Mukosame / Zooming-Slow-Mo-CVPR-2020

Fast and Accurate One-Stage Space-Time Video Super-Resolution (accepted in CVPR 2020)
GNU General Public License v3.0
915 stars 164 forks source link

About the warning information of the DCNv2 module during training. #39

Closed CS-GangXu closed 4 years ago

CS-GangXu commented 4 years ago

Hi, thank you for creating such an innovative and wonderful space-time video super-resolution method.

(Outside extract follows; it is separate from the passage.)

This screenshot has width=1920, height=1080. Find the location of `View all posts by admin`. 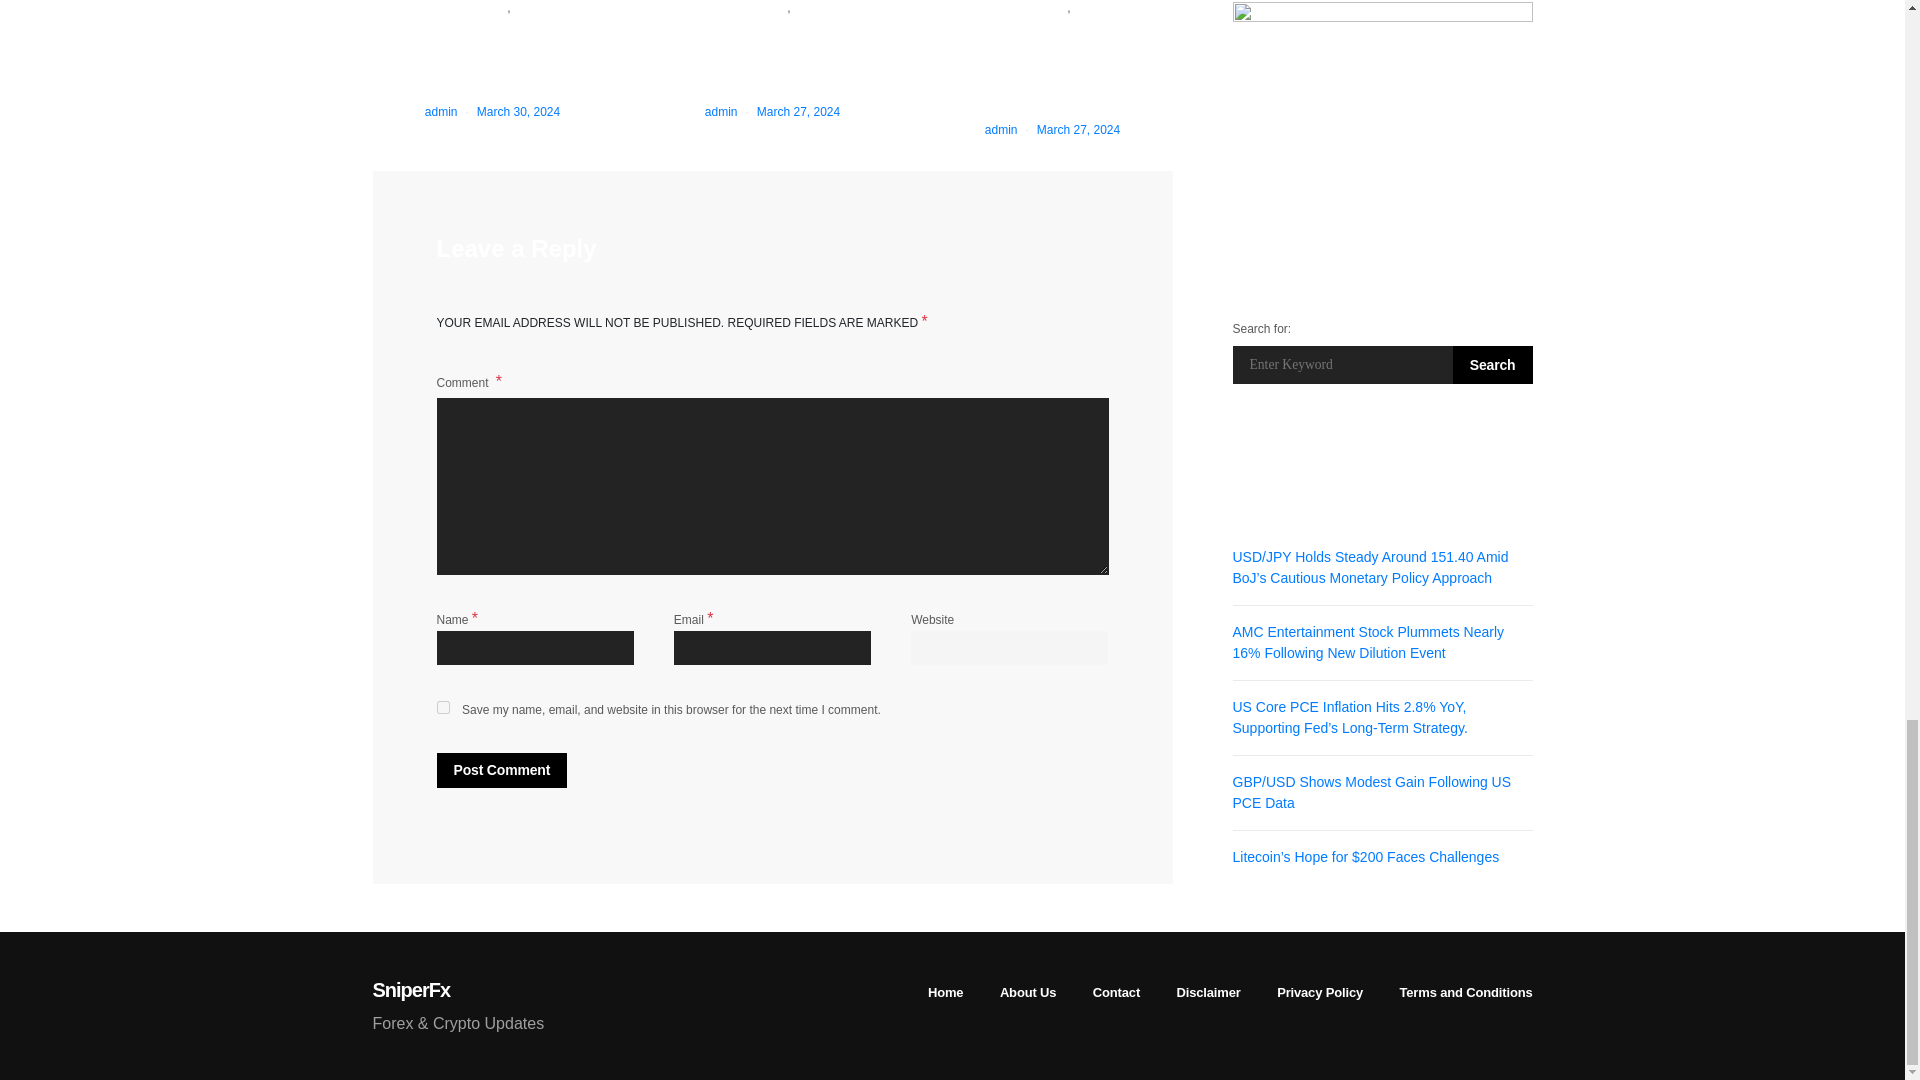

When I follow the training settings in train_zsm.yml, the terminal sometimes shows the information: "WARNING: Offset mean is XXX, larger than 100". Then I looked for a solution and found that resuming from the nearest checkpoint might help. However, when I resumed from the nearest checkpoint, the warning information still happens again.

At the same time, I found that although the warning message continued to be displayed, the performance(PSNR) continued to increase.

So I would like to know whether this happened during your training. If it happened, how did you deal with it to achieve the performance in the paper?

Here is my training config file:

name: zsm_official
use_tb_logger: false #true
model: VideoSR_base
distortion: sr
scale: 4
gpu_ids: [2, 3]

datasets:
  train:
    name: Vimeo7
    mode: Vimeo7
    interval_list: [1]
    random_reverse: true #false
    border_mode: false
    dataroot_GT: /home/lz/xg/vimeo7_train_GT.lmdb
    dataroot_LQ: /home/lz/xg/vimeo7_train_LR7.lmdb
    cache_keys: Vimeo7_train_keys.pkl 

    N_frames: 7
    use_shuffle: true
    n_workers: 12 # per GPU
    batch_size: 24
    GT_size: 128 
    LQ_size: 32
    use_flip: true
    use_rot: true
    color: RGB

network_G:
  which_model_G: LunaTokis
  nf: 64
  nframes: 7
  groups: 8
  front_RBs: 5
  mid_RBs: 0
  back_RBs: 40
  HR_in: false

path:
  pretrain_model_G: ~
  strict_load: true #true #
  resume_state:  ~

train:
  lr_G: !!float 4e-4
  lr_scheme: CosineAnnealingLR_Restart
  beta1: 0.9
  beta2: 0.99
  niter: 600000
  warmup_iter: -1 #4000  # -1: no warm up
  T_period: [150000, 150000, 150000, 150000]
  restarts: [150000, 300000, 450000]
  restart_weights: [1, 1, 1]
  eta_min: !!float 1e-7

  pixel_criterion: cb
  pixel_weight: 1.0
  val_freq: !!float 5e3

  manual_seed: 0

logger:
  print_freq: 1
  save_checkpoint_freq: !!float 5e3
Mukosame commented 4 years ago

Hi @bhjihck , please refer to this issue: https://github.com/Mukosame/Zooming-Slow-Mo-CVPR-2020/issues/30 You can also try to resume from earlier checkpoints. It surprises me that the psnr keeps increasing. Just a guess: it happens at very early iterations?

CS-GangXu commented 4 years ago

Thanks for your reply! It does happen at very early iterations. Once it passes the early stage, the probability of the occurrence of this warning information will be much smaller.